Watch the event webcast, but here are some key take-away points:

One of the motivators for requiring public reporting is the consumer engagement aspect – the idea that a prospective patient, when presented with information on hospital quality indicators, will make a decision to seek care at a higher performing hospital.  This practice in effect would reward high quality hospitals with a greater market share. 

This is a nice idea, but it turns out that there is little evidence that healthcare consumers are actually responding to public information about adverse medical events, such as healthcare-associated infections.  One possible reason, explained Gerry Shea of the AFL-CIO, is that discussions about how to make healthcare decisions are not adequately integrated into the patient-provider relationship.  Perhaps as patients better understand quality measures and their implications for patient experience, they will be more likely to base decisions on them.  Until this information is better communicated, however, the relationship between transparency and consumer engagement will remain unfulfilled.

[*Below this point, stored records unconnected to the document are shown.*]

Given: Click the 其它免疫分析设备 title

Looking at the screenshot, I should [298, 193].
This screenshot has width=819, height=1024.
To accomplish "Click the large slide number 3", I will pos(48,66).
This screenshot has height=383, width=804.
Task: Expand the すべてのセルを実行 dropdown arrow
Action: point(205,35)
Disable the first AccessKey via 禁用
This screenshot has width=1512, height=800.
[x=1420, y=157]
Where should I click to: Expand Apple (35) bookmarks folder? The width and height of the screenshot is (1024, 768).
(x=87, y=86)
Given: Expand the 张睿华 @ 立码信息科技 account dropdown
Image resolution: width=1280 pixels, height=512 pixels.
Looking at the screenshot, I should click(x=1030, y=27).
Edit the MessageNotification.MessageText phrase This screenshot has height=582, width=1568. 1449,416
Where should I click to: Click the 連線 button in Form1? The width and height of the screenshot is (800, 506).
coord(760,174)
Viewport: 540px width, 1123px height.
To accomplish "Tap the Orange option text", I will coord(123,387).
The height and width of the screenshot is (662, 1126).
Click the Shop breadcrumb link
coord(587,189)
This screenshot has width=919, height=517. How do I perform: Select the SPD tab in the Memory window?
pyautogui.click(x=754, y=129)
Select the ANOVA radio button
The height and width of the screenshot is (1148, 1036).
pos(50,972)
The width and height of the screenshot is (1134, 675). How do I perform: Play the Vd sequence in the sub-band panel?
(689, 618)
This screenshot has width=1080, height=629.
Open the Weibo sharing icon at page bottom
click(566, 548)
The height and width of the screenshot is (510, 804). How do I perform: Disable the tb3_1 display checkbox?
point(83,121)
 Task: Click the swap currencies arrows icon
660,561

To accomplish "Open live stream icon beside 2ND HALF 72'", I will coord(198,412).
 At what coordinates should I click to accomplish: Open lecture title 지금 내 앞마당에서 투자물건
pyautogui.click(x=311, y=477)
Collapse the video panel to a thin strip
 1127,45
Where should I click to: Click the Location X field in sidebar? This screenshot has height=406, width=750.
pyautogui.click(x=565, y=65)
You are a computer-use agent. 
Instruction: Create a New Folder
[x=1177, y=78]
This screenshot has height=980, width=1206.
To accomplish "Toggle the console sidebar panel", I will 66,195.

If consumers aren’t using the data, is there still value to providing it?  The answer seems to be yes.  Simply, reporting forces hospitals to focus attention on their adverse medical events. And even if it doesn’t influence consumer behavior, research suggests that it could influence providers.  Giving feedback on performance – particularly when that performance is linked with financial incentives – can be a powerful motivator for behavior change, though there is still a great deal of research to be done on effectively structuring such incentive programs.

David Share (Blue Cross Blue Shield, Michigan) provided some counter-perspective to pinning our health reform hopes on public reporting, discussing several potential pitfalls of reporting systems.  Pointing out that reporting measures are currently very narrowly focused, he reminded the audience of the need to look at quality on a population level.  Additionally, care needs to be taken to ensure that information on quality measures is presented in a way that is understandable to consumers, and not overly technical.  We also need to watch that public reporting mechanisms do not incentivize hospitals to turn away sicker or higher risk patients for the sake of maintaining quality rankings.

To inspire confidence, said Nancy Foster of the American Hospital Association, reporting measures need to satisfy a few requirements.  They need to be sound – for example, we know that using claims data and administrative codes for disease surveillance (instead of simply for billing, which is their intended purpose) leads to inaccurate results.  They need to be actionable – hospitals and providers need to know that there is an evidence-based path to improvement.  They need to be fair and mindful of context – a safety net hospital with low levels of treatment adherence should not be penalized for higher levels of hospital readmissions.  And finally they need to be important – measuring what we intend to measure and in fact linked with improved patient experiences.

“We’re in the midst of significant transformations in healthcare delivery systems today in the U.S.,” said Anne-Marie Audet of The Commonwealth Fund.  “Now more than ever we need data and information about the progress we’re making and trends over time.  Information is really a key lever to transformation and high performance.”

Now onto making sure that the best information is used to improve patient care.